Now for TFA. Have you noticed how no one ever considers getting angry is immediately sending them to the Dark side, instead it is just another part of them and often when it happens - at least for the heroes - a needed response to an intolerable situation? Or how the characters will be scared, but again no doomsaying, no danger of falling to the Dark.
Anger and fear are not evil or dangerous emotions, they’re just human ones and if handled correctly very needed and useful ones.
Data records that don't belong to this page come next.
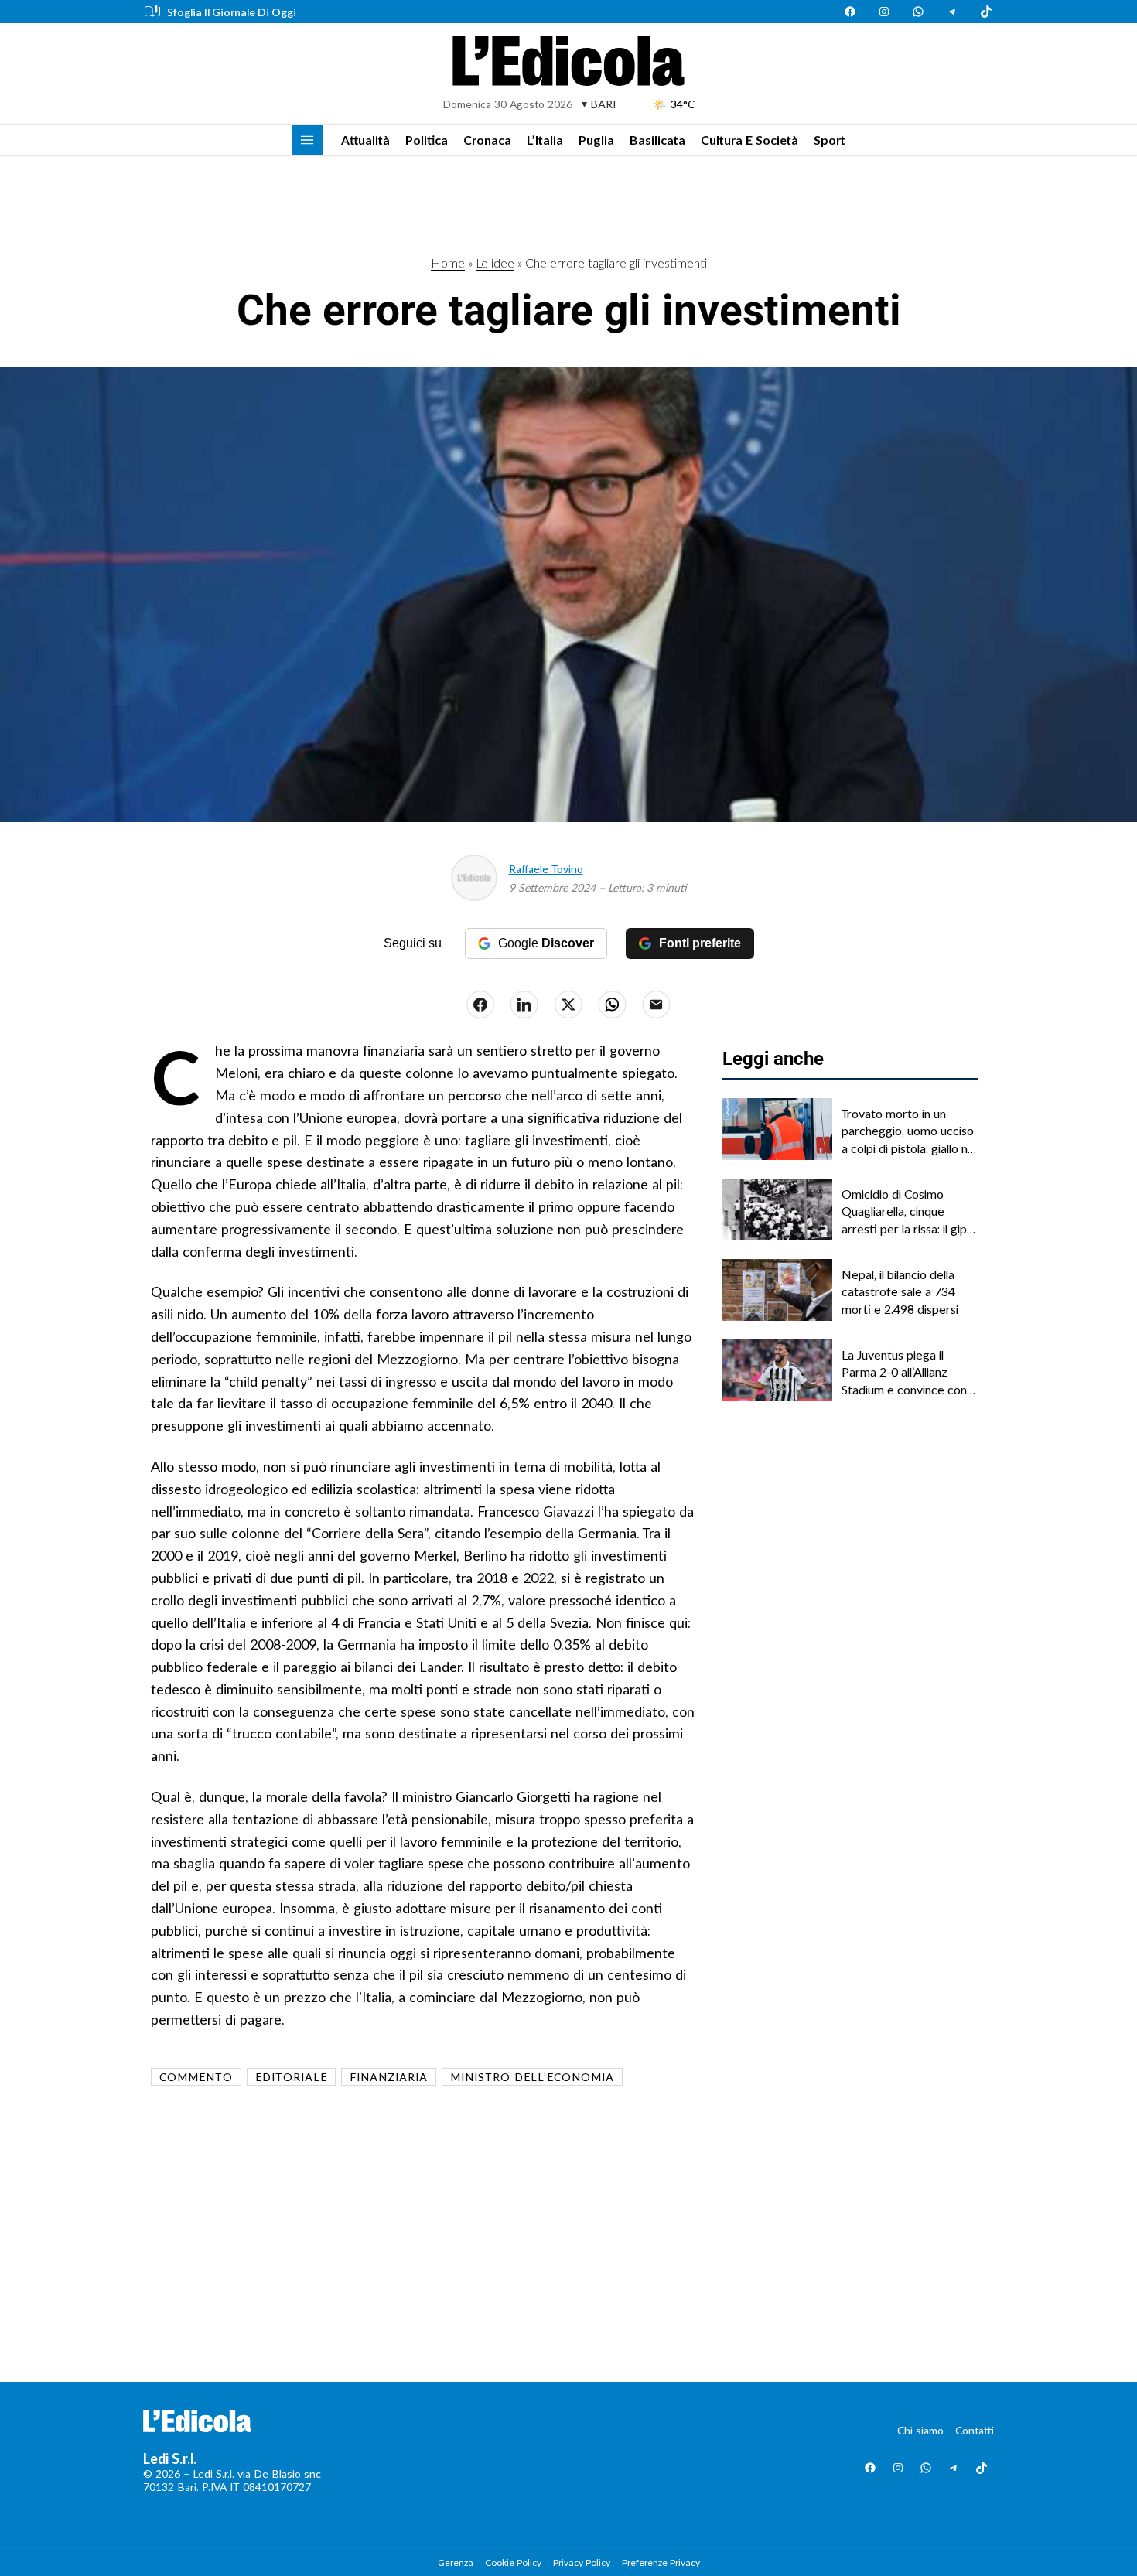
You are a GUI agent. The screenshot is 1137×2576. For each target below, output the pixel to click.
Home (448, 262)
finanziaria (389, 2076)
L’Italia (545, 139)
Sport (829, 139)
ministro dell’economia (532, 2076)
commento (196, 2076)
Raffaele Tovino (546, 868)
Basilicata (657, 139)
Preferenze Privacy (661, 2562)
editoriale (291, 2076)
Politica (426, 139)
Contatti (974, 2430)
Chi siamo (920, 2430)
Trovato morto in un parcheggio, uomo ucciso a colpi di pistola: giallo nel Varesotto (909, 1131)
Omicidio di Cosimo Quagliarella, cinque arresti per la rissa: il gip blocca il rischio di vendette (904, 1211)
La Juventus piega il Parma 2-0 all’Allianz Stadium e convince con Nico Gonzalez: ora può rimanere (904, 1372)
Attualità (365, 139)
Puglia (596, 139)
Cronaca (487, 139)
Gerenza (455, 2562)
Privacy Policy (581, 2562)
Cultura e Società (749, 139)
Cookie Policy (513, 2562)
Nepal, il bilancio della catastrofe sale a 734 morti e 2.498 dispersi (900, 1291)
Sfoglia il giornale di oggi (231, 12)
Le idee (495, 262)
Throughout the movie the characters balances yetzer hara and yetzer tov. None of them perfecting it, but it was never meant to be perfect. Humans aren’t meant to be perfect, we’re just meant to try our best.
There is much more than that, but this is off the top of my head and well after midnight, I might add to it tomorrow.
But in conclusion I will say one thing. Among the many things I fear is that Rian is going to try and Christianize a Jewish story and turn it into the same dualistic bs we saw in the PT and OT. This is yet another thing I hope that JJ can salvage in Episode IX, though I’m not looking forward to having fandom try to shoehorn that movie too into the narrow Christian perspective or whine about how it doesn’t conform to their expectations because it’s a Jewish story and not a Christian one.